B. Assume the child is 1.2 meters tall and casts a shadow of 6.4 meters. Determine the angle of the sun at that moment.
what is arctan(1.2/6.4) ?
To determine the angle of the sun at a given moment, we can use trigonometry. The angle of the sun can be found using the concept of similar triangles. Here's how you can find the angle:
1. First, let's label the relevant lengths. The height of the child is 1.2 meters, and the length of the shadow is 6.4 meters.
- Let's denote the height of the child as 'a' and the length of the shadow as 'b'.
2. Now, to find the angle of the sun, we need to consider the tangent ratio (tan) of the angle. The tangent of an angle is the ratio of the opposite side to the adjacent side.

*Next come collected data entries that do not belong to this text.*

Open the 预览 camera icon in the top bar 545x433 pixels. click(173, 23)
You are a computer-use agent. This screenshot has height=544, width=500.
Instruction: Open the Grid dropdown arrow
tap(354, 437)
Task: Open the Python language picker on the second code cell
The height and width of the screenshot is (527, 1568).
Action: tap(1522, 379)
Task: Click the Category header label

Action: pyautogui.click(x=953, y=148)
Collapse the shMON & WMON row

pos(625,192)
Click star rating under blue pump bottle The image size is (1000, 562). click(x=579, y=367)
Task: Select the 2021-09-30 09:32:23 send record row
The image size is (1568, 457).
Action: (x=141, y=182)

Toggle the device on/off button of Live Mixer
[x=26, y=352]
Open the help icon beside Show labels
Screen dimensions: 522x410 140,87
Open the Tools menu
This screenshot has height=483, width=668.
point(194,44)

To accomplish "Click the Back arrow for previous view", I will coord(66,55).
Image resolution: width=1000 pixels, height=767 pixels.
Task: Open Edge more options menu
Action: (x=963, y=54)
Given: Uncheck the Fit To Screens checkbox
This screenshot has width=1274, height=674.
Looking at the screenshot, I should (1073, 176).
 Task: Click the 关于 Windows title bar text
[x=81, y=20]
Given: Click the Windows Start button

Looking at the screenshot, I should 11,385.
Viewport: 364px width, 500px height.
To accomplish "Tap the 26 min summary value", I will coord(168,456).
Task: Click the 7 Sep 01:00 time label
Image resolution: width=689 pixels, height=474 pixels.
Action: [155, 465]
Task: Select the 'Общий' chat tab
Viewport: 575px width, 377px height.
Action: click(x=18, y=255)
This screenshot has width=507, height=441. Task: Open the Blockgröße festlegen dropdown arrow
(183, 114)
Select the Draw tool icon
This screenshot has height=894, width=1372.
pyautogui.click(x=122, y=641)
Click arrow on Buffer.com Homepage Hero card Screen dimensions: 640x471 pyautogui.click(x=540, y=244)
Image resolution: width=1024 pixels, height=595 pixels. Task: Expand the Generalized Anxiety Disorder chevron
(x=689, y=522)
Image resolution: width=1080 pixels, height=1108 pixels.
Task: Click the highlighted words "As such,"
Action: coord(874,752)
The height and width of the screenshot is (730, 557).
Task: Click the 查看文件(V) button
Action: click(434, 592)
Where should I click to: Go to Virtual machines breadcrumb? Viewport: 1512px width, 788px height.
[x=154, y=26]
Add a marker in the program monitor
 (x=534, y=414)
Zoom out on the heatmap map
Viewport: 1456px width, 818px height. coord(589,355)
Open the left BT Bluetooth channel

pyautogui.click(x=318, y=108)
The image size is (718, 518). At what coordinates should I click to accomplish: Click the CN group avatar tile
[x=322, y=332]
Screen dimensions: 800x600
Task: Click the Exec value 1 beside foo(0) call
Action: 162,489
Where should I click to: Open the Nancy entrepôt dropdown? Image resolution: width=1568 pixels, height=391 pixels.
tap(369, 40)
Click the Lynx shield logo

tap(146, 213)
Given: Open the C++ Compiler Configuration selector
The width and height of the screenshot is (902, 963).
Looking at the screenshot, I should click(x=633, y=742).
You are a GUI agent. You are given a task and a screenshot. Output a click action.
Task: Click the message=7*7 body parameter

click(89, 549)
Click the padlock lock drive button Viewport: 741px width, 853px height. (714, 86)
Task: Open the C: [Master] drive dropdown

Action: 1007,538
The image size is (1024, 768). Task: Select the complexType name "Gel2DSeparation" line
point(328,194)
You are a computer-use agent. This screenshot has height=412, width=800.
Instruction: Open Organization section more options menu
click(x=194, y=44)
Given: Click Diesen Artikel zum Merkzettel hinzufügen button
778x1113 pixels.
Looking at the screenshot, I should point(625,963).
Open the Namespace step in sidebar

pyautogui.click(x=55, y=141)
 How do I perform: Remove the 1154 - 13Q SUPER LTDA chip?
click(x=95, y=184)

3. In this case, the opposite side is the height of the child (a) and the adjacent side is the length of the shadow (b). So, the tangent of the angle of the sun can be calculated as tan(angle) = a/b.
4. Substituting the given values, we have tan(angle) = 1.2/6.4.
5. Now, we need to find the value of the angle. To do this, we need to take the inverse tangent (arctan) of both sides: angle = arctan(a/b).
6. Plugging in the values, we can calculate the angle using a scientific calculator or a suitable math software: angle = arctan(1.2/6.4).
By following these steps, you should be able to determine the angle of the sun at the moment when the child is 1.2 meters tall and casts a shadow of 6.4 meters.